Methods: As part of a larger study to test the effects of an intervention on provider adherence to IHD guidelines, we conducted five focus groups at three VAMCs with 32 primary care providers, cardiologists, and internists to identify key barriers and facilitators to adherence of the guidelines. Using content analysis, responses were grouped into categories.
Results: The main perceived advantages of using the IHD guidelines were improvements in quality and the cost of care. Perceived barriers were the lack of usefulness of the guidelines to manage the care of any one individual patient, the difficulty of accessing guidelines, and high workloads with many complex patients that interfered with the ability to adequately use multiple guidelines.
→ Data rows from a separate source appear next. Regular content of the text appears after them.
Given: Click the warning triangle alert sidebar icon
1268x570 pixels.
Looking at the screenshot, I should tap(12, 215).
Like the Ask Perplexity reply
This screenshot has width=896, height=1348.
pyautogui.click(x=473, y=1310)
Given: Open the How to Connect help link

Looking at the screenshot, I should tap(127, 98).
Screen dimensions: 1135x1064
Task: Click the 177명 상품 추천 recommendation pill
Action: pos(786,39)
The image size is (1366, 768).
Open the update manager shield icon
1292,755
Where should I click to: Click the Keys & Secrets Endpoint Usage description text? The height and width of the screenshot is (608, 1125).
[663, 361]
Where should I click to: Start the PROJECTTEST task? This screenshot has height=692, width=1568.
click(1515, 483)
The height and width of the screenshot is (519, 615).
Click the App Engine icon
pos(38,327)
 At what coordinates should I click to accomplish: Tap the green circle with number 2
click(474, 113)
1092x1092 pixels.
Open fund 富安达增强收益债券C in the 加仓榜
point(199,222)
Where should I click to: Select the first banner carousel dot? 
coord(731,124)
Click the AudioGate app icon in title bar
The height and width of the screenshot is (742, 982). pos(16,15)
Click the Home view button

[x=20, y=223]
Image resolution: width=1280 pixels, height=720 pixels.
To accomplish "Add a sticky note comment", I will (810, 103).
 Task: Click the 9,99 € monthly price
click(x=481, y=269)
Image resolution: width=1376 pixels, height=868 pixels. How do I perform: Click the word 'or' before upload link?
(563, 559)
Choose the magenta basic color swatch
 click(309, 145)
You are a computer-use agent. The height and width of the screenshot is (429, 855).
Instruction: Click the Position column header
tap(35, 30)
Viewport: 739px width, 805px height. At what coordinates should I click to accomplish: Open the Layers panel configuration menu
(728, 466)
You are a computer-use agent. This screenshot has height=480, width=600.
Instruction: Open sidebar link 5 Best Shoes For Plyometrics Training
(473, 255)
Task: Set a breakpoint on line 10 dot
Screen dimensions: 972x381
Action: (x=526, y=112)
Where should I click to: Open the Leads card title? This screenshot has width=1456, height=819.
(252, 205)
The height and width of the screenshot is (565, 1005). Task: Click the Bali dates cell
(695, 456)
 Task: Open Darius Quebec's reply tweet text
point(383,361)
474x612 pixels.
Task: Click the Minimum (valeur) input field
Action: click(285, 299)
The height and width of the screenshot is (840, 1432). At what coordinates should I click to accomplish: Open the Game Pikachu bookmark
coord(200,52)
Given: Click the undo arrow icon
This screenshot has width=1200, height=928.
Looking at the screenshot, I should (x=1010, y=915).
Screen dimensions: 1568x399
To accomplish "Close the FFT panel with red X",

While all providers agreed on the benefits of aspirin, beta-blockers and ace inhibitors, frequently reported barriers for use of these medications were lack of consensus and misunderstandings about absolute and relative contraindications, difficulty in providing close follow-up during medication titration, and lack of patient compliance with medications and follow-up. Sources of influence for guideline use were: professional cardiology organizations, colleagues, mainly cardiologists, and key cardiology journals. However, most providers acknowledged that following guidelines was a personal practice decision.
Conclusions: While results validated some of what is known about the influences of using clinical practice guidelines, our results highlight the importance of ascertaining guideline-specific barriers for building effective interventions to improve provider compliance.
Impact statement: The barrier identification process was used to develop interventions to improve provider compliance to the guidelines. An advisory panel reviewed results and, using a nominal group process, chose implementation strategies targeting key barriers. Evaluation of these strategies is underway using a randomized controlled trial. Interventions being testing are case management and patient education.